DATASET
-------

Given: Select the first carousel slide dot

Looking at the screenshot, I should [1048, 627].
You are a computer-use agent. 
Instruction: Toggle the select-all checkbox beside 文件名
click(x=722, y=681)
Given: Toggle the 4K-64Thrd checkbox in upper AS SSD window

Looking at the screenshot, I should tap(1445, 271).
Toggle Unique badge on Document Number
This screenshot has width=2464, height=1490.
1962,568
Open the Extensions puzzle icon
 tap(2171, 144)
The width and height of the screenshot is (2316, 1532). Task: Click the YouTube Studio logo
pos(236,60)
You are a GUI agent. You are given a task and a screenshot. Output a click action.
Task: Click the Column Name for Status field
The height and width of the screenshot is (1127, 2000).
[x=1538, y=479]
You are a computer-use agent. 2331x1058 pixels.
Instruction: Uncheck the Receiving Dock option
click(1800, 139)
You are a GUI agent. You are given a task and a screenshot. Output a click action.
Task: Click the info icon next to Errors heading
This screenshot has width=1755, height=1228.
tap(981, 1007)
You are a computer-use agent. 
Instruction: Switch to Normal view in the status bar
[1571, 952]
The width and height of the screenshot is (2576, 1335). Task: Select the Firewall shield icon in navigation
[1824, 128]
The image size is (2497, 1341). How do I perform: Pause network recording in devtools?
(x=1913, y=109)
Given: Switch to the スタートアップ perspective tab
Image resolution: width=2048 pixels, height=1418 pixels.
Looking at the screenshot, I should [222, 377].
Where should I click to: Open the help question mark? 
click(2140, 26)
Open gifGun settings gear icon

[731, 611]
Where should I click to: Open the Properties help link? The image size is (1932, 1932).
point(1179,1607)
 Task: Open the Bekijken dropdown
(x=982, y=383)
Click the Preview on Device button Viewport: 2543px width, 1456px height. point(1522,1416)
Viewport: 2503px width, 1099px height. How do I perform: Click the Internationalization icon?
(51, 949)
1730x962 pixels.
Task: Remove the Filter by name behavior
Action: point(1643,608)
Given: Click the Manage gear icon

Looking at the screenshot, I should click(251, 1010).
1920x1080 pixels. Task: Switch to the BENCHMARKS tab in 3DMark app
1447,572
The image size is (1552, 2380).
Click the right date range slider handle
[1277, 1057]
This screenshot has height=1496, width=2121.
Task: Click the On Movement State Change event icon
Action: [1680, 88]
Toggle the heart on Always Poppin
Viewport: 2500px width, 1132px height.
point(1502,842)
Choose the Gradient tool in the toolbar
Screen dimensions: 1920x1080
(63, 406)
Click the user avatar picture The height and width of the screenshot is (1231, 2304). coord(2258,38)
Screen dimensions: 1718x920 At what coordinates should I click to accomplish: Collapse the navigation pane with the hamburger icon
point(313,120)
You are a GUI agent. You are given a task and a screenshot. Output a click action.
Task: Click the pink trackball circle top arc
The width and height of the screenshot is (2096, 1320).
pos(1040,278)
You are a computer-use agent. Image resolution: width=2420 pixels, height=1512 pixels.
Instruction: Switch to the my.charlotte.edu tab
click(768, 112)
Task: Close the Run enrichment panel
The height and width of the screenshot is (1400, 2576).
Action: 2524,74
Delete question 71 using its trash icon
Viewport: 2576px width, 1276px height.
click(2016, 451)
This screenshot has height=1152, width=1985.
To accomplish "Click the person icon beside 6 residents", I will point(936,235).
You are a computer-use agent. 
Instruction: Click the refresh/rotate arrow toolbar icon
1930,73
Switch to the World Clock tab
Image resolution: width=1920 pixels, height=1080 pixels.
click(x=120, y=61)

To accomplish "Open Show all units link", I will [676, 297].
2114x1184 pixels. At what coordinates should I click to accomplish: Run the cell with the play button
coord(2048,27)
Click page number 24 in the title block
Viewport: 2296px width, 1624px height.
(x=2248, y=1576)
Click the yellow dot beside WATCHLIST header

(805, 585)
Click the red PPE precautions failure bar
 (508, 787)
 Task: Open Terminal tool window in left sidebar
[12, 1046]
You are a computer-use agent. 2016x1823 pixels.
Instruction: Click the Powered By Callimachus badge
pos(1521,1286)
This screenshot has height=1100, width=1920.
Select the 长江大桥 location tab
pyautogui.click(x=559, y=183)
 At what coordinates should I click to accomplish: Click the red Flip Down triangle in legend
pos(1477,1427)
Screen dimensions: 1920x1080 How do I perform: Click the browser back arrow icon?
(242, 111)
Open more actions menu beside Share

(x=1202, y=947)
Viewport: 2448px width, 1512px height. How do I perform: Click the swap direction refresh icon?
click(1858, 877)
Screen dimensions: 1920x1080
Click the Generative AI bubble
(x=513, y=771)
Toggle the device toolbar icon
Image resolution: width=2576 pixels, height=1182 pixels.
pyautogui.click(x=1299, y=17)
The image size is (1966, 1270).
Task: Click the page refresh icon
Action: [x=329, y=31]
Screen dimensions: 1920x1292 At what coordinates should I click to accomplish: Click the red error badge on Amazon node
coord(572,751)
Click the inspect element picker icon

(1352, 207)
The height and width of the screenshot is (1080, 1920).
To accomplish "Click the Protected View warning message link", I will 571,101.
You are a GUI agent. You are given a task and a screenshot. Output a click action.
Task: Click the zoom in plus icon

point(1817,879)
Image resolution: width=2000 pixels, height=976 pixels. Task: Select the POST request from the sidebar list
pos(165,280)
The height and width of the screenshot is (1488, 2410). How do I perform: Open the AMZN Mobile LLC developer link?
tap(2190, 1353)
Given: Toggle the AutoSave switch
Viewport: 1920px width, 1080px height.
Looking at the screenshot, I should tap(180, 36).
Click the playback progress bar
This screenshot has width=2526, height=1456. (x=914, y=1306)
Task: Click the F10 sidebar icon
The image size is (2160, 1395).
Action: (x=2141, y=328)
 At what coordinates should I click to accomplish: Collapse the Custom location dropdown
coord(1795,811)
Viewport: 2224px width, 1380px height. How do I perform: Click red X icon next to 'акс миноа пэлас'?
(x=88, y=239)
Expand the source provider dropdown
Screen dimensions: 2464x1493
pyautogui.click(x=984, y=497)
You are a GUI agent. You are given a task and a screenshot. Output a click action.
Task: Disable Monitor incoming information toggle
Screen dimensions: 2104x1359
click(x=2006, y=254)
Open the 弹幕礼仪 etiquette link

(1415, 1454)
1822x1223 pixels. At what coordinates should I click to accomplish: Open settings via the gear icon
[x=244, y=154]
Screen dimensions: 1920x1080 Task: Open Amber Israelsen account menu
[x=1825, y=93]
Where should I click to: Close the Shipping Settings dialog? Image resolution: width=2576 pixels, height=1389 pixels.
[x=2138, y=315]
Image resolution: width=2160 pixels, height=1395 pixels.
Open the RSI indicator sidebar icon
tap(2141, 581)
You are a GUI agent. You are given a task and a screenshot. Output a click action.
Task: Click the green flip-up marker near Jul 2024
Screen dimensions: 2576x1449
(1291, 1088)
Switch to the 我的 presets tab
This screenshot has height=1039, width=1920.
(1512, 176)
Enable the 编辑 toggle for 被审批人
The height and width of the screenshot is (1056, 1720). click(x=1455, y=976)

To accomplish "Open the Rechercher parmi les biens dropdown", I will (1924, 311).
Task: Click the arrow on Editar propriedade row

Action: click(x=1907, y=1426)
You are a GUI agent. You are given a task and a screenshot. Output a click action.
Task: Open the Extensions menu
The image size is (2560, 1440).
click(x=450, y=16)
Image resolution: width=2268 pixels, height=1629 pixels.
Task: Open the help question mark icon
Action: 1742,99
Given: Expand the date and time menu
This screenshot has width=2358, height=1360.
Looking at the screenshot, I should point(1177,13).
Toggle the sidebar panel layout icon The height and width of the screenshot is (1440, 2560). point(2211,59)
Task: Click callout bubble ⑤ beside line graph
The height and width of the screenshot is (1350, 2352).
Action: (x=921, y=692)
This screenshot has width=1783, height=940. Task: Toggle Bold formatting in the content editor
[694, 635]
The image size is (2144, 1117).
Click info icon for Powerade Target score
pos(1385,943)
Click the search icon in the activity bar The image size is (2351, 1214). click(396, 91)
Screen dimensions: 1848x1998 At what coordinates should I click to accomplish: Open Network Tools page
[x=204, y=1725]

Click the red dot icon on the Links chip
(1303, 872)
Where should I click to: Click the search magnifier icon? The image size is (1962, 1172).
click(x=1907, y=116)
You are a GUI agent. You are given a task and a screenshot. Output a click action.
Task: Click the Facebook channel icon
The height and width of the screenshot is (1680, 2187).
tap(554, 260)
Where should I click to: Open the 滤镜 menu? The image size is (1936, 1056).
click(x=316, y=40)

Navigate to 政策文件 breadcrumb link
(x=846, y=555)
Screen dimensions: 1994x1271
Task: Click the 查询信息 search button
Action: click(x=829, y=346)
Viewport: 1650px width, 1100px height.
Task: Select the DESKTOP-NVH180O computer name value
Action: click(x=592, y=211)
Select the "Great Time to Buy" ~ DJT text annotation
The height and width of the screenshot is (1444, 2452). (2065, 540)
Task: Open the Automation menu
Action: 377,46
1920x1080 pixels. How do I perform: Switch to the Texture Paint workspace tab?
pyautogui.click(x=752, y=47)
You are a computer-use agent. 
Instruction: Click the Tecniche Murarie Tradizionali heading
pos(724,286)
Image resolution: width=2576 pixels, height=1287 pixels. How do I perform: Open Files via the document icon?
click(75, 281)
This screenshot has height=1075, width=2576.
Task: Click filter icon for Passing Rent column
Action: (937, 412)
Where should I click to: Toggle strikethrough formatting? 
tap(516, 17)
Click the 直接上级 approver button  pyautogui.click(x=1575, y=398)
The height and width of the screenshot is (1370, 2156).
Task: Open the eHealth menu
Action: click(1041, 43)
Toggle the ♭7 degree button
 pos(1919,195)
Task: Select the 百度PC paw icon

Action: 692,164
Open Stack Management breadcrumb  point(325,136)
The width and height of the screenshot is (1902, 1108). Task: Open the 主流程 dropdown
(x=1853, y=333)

-------

ASSIGNMENT
Please count the lines above that contain the word "will", and reply with the number alone.

TASK OUTPUT
4